** Data shown **
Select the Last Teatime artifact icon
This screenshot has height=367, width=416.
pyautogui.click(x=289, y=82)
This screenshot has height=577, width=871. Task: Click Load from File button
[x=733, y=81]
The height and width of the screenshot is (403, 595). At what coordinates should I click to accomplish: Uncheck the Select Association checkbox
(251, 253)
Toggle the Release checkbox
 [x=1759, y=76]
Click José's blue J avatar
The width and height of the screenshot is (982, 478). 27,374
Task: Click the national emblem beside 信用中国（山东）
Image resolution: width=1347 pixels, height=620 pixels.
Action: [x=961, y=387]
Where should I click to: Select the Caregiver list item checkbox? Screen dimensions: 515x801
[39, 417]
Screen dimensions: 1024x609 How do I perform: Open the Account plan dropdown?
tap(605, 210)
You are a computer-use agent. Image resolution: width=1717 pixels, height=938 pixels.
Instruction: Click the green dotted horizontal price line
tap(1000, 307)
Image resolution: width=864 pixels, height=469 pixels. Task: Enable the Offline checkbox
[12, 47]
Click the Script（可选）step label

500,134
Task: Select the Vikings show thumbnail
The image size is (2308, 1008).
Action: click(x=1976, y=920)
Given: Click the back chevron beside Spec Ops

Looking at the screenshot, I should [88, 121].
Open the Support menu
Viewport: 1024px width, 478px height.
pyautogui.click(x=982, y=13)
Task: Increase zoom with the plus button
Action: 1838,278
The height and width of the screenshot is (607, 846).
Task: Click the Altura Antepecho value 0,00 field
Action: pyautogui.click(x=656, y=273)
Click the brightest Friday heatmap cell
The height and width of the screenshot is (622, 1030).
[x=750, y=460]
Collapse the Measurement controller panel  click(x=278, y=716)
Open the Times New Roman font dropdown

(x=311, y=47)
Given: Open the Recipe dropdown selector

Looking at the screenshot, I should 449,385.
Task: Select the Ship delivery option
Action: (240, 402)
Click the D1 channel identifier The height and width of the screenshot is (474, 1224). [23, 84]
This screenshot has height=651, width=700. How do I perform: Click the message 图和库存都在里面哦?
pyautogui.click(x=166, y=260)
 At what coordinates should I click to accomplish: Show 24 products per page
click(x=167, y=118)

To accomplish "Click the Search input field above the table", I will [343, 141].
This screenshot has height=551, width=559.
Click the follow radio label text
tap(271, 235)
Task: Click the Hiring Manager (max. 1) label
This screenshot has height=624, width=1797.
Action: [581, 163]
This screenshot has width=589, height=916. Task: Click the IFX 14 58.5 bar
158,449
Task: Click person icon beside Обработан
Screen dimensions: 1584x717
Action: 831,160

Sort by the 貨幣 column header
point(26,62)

** Do this **
Rewrite the material as a Markdown table with the columns Row and Line, starting at the line that contains "At what coordinates should I click to accomplish: Show" and ending at the last line of the material, and leave out blank lines.

** Solution below **
| Row | Line |
|---|---|
| 1 |  At what coordinates should I click to accomplish: Show 24 products per page |
| 2 | click(x=167, y=118) |
| 3 | To accomplish "Click the Search input field above the table", I will [343, 141]. |
| 4 | This screenshot has height=551, width=559. |
| 5 | Click the follow radio label text |
| 6 | tap(271, 235) |
| 7 | Task: Click the Hiring Manager (max. 1) label |
| 8 | This screenshot has height=624, width=1797. |
| 9 | Action: [581, 163] |
| 10 | This screenshot has width=589, height=916. Task: Click the IFX 14 58.5 bar |
| 11 | 158,449 |
| 12 | Task: Click person icon beside Обработан |
| 13 | Screen dimensions: 1584x717 |
| 14 | Action: 831,160 |
| 15 | Sort by the 貨幣 column header |
| 16 | point(26,62) |